Goal of the exercise >> Copy the records from the line with "Select the second product thumbnail image" to the line with "the fill visibility", keeping each line unchanged.

Records for this exercise >>
........

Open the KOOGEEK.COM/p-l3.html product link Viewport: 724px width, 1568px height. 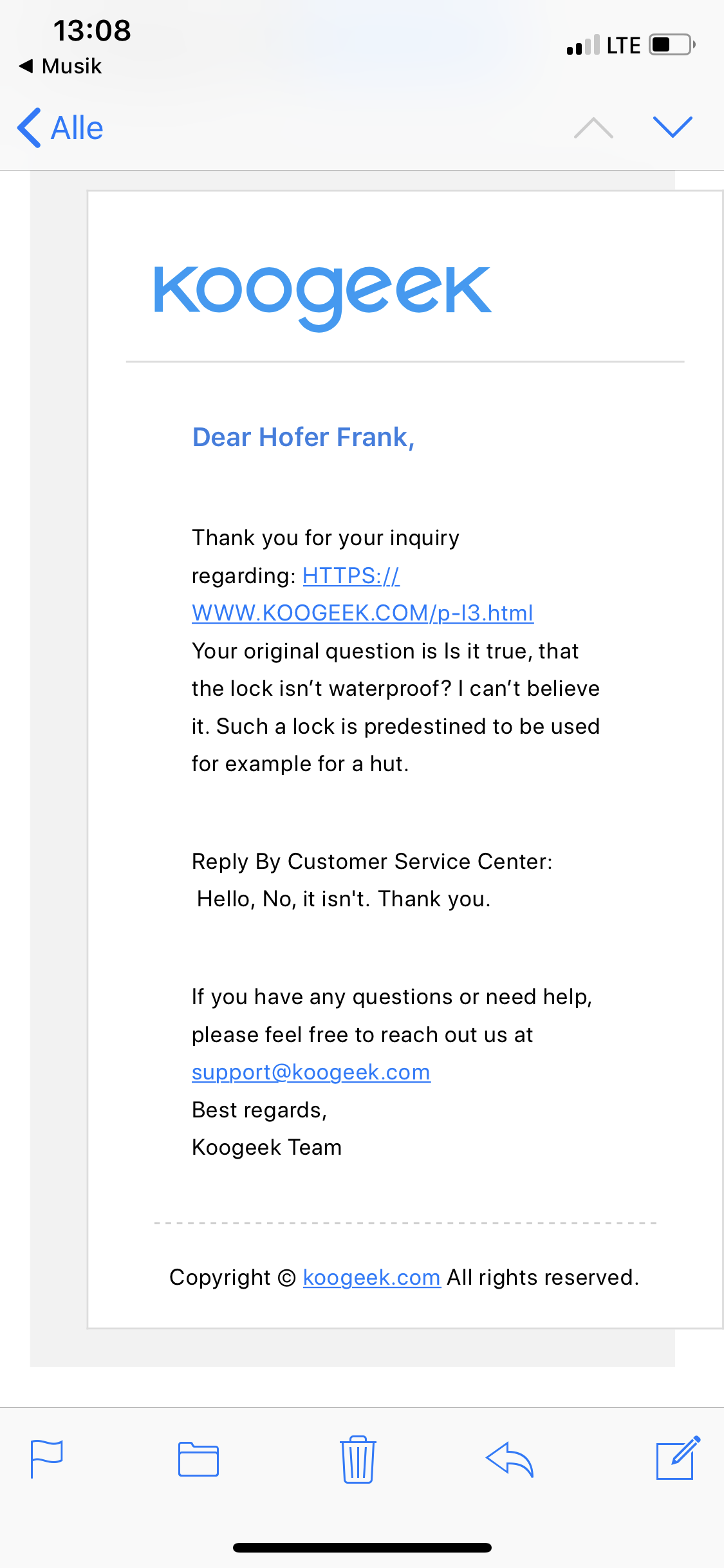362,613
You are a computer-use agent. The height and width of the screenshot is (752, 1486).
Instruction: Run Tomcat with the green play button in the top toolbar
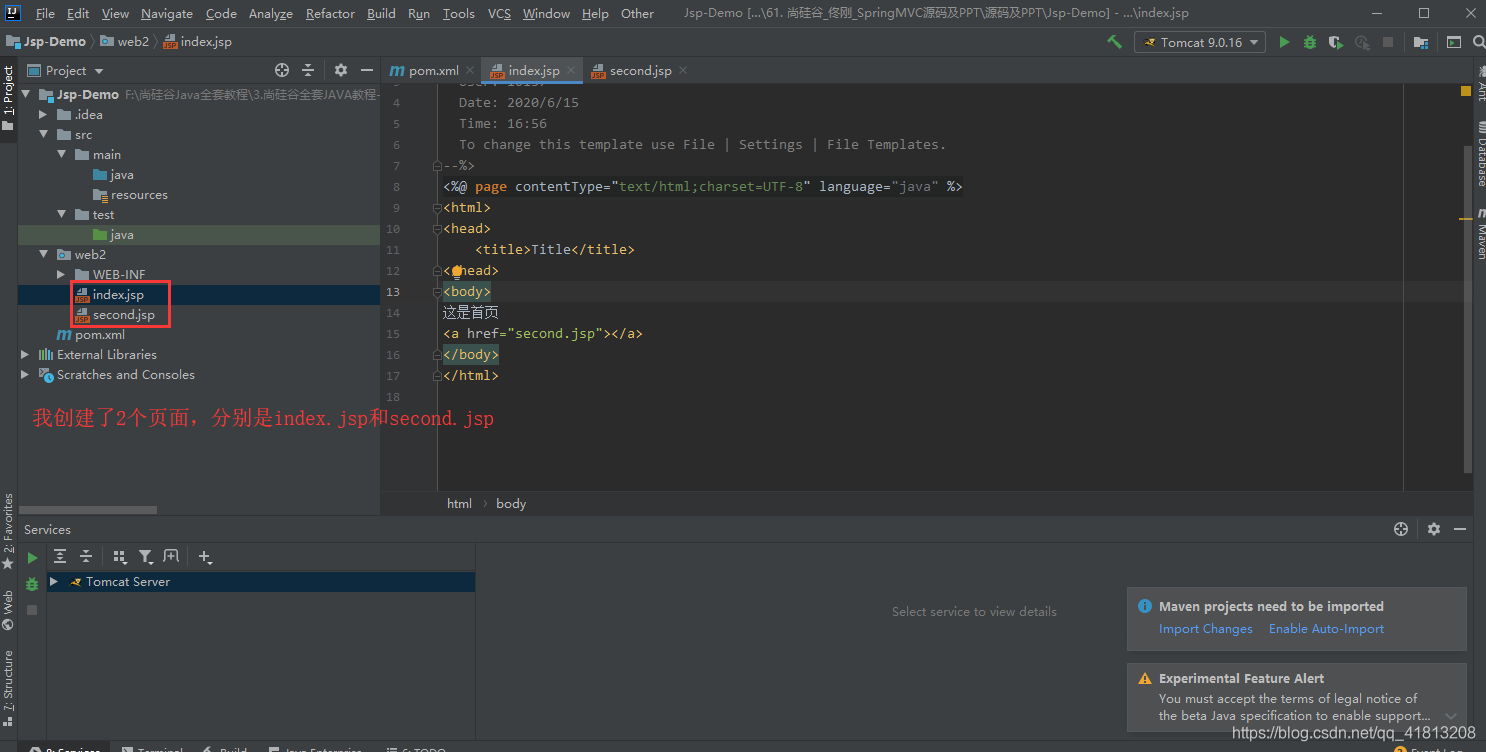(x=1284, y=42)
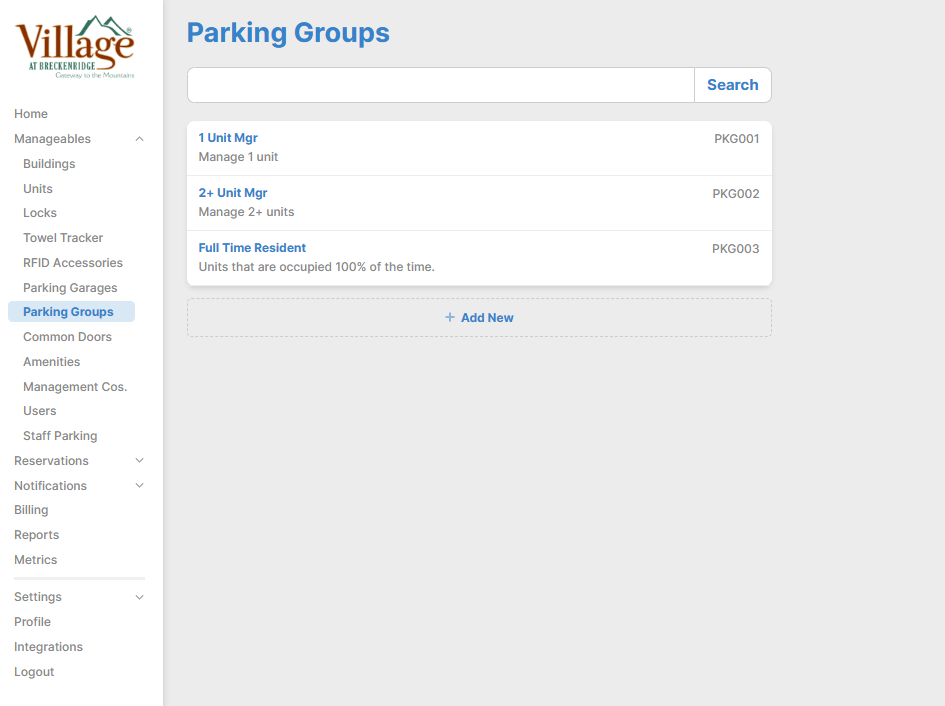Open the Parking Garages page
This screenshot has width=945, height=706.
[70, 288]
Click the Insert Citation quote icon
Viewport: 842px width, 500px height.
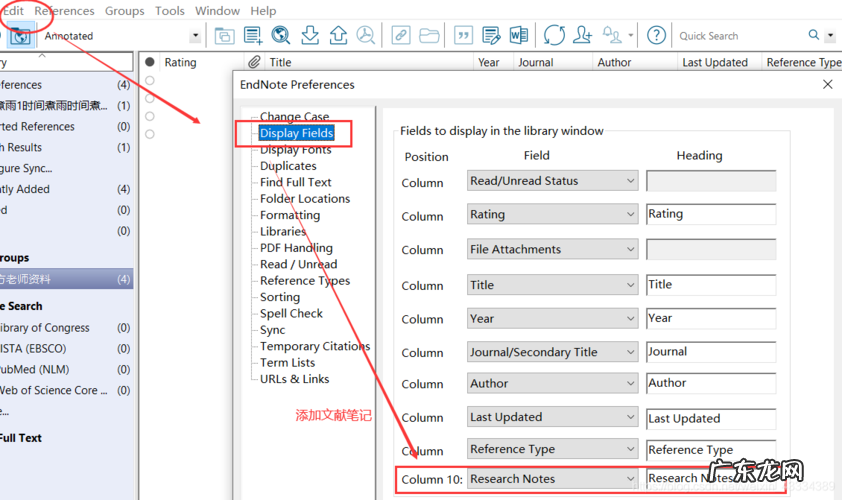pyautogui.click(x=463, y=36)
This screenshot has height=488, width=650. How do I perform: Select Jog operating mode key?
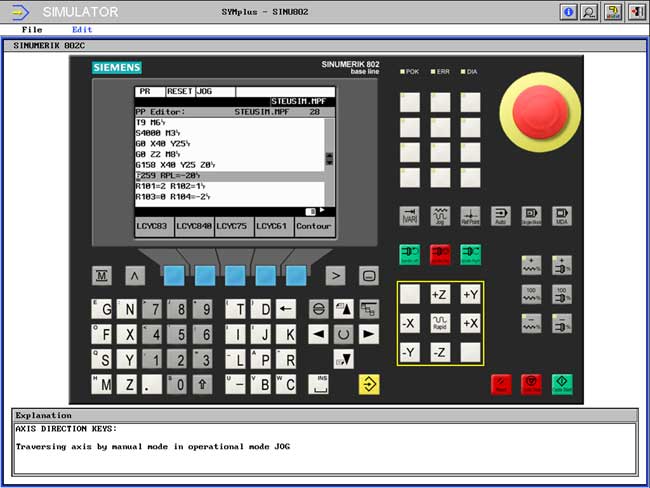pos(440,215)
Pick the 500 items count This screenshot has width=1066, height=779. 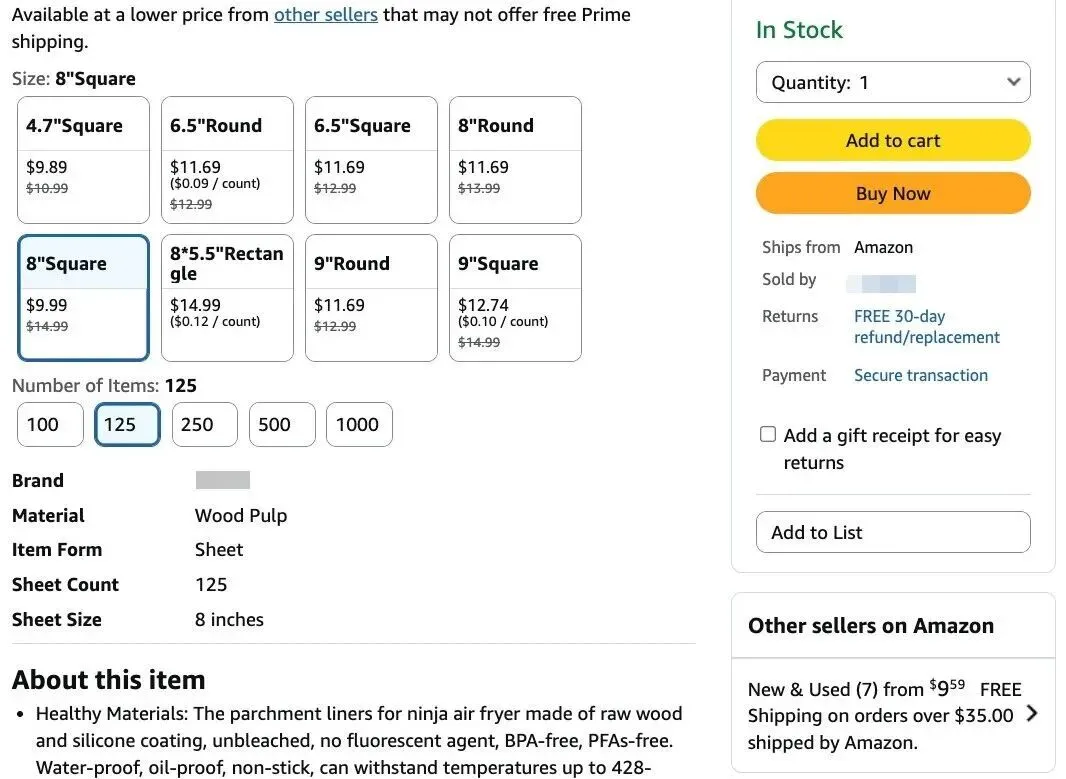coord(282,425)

........

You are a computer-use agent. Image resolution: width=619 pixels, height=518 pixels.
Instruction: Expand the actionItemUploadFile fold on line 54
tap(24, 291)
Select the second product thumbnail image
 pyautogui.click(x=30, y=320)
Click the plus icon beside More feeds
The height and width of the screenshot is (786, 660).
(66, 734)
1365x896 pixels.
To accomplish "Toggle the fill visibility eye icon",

........

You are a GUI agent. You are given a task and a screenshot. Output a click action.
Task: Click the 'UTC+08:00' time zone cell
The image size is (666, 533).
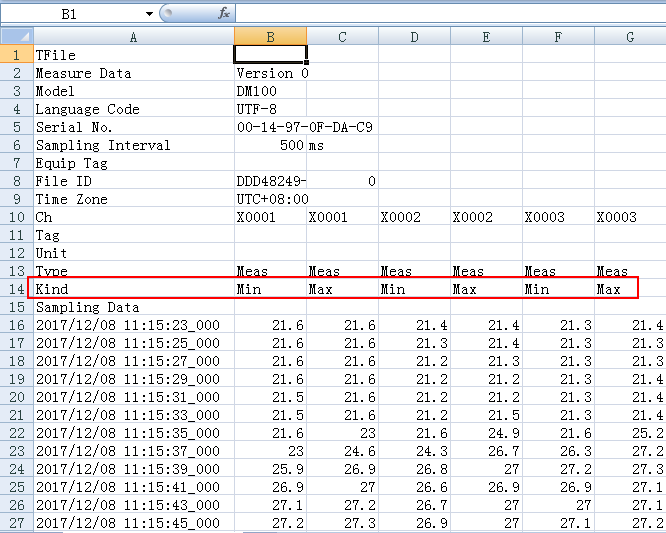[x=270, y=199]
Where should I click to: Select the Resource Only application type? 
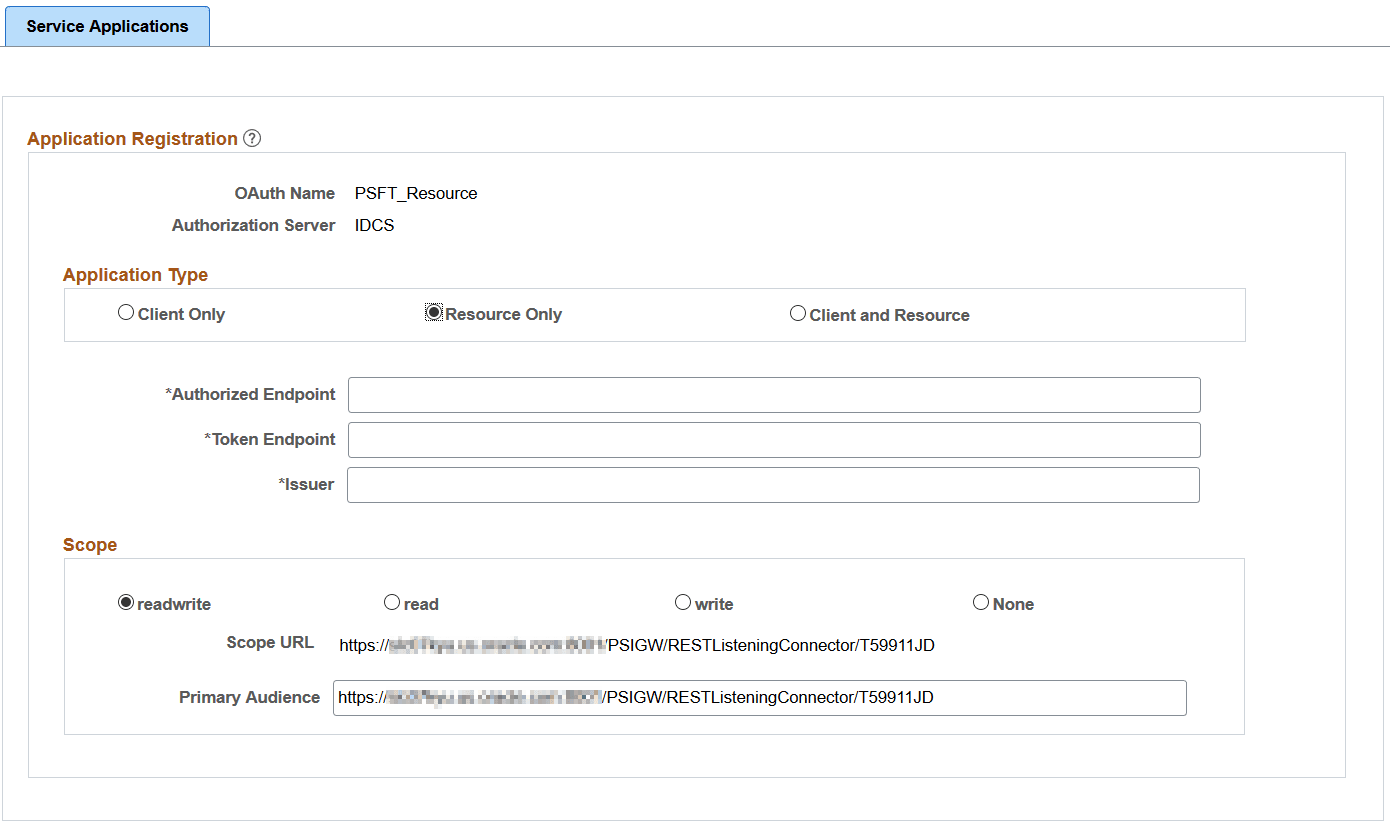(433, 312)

........

The output >>
Select the second product thumbnail image
 pyautogui.click(x=30, y=320)
Click the plus icon beside More feeds
The height and width of the screenshot is (786, 660).
(66, 734)
1365x896 pixels.
To accomplish "Toggle the fill visibility eye icon",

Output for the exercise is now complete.